TASK GOAL: Give back the records below verbatim, please, but without a single image.

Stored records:
========================================================================

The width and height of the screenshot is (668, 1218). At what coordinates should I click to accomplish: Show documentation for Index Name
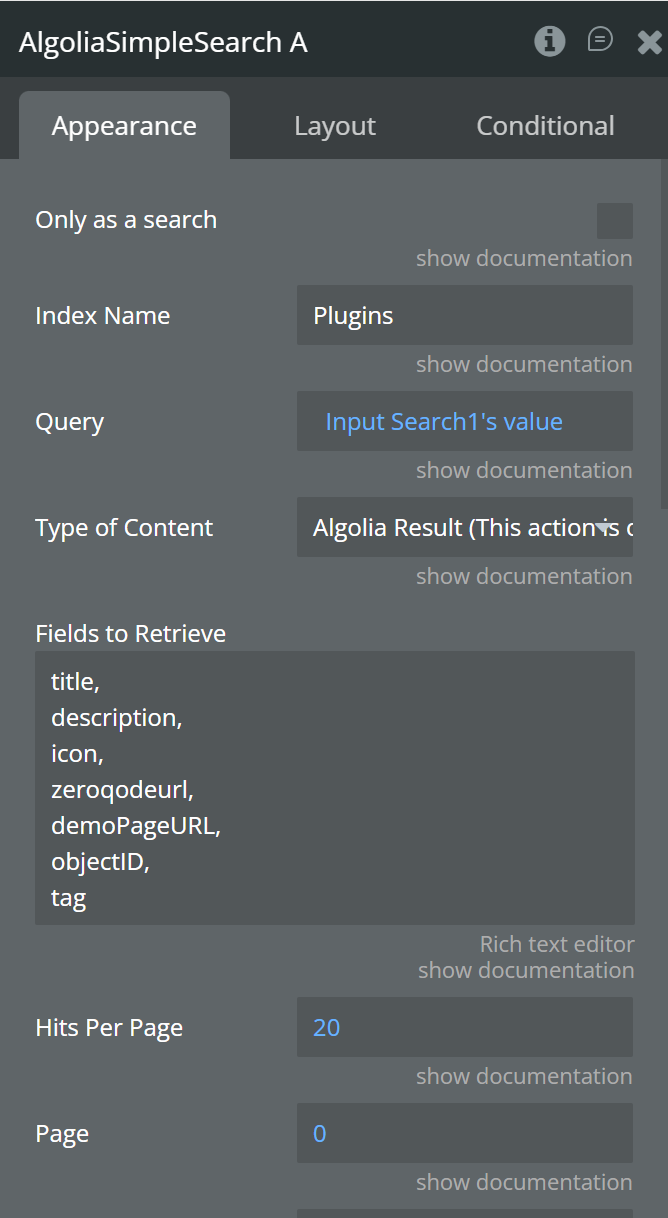coord(524,365)
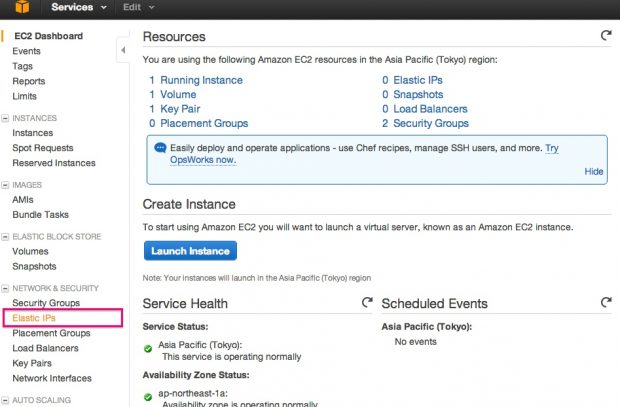Refresh the Scheduled Events panel
This screenshot has width=620, height=407.
tap(605, 302)
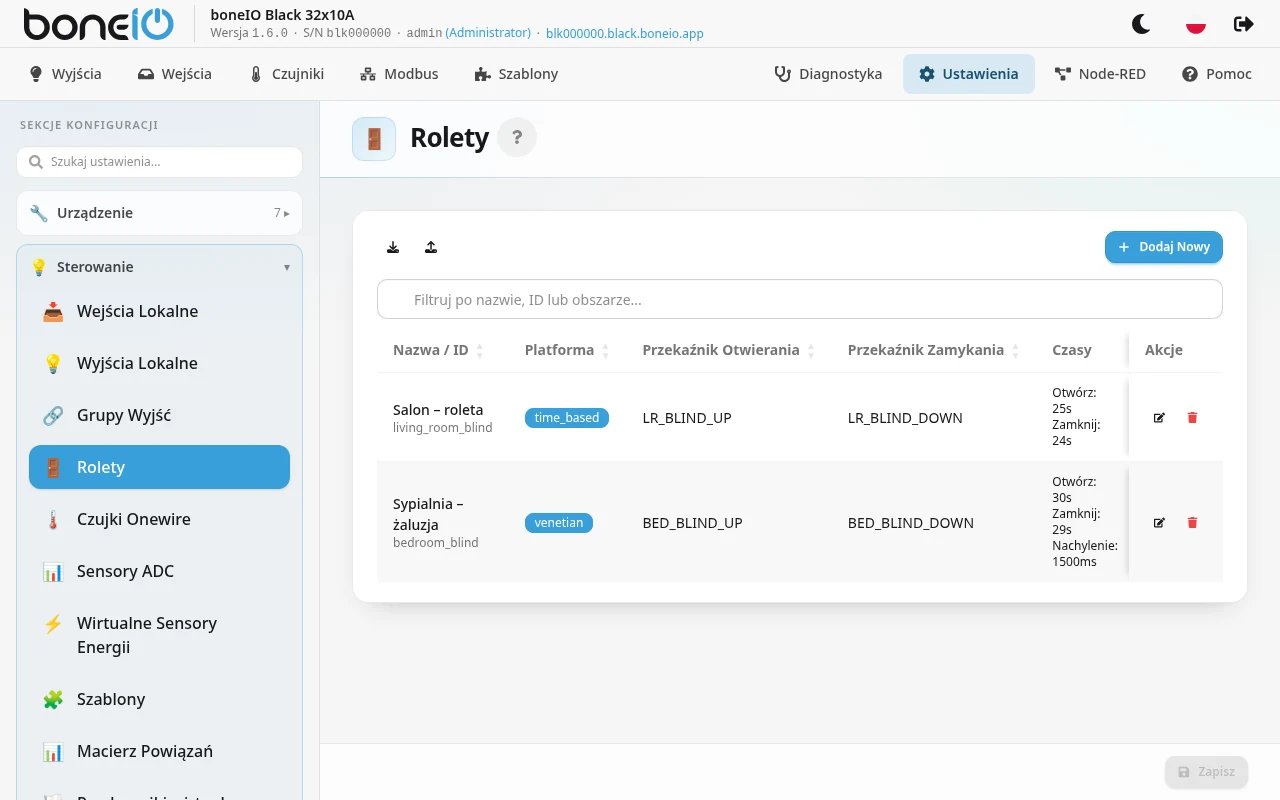Screen dimensions: 1280x800
Task: Delete the Salon – roleta blind
Action: (1192, 418)
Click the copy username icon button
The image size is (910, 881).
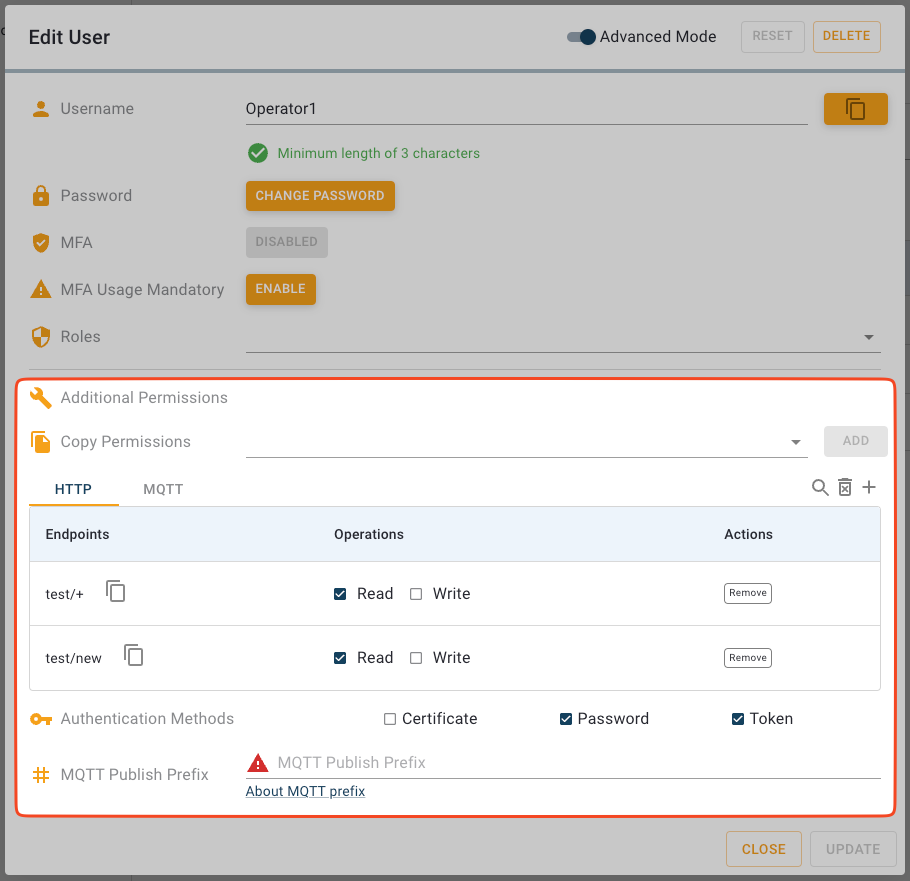click(x=855, y=109)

========================================================================

COMPLETED EXERCISE:
The width and height of the screenshot is (668, 1218). At what coordinates should I click to accomplish: Show documentation for Index Name
coord(524,365)
Refresh the Scheduled Events panel
This screenshot has width=620, height=407.
tap(605, 302)
Screen dimensions: 1280x800
Task: Delete the Salon – roleta blind
Action: (1192, 418)
Click the copy username icon button
The image size is (910, 881).
click(x=855, y=109)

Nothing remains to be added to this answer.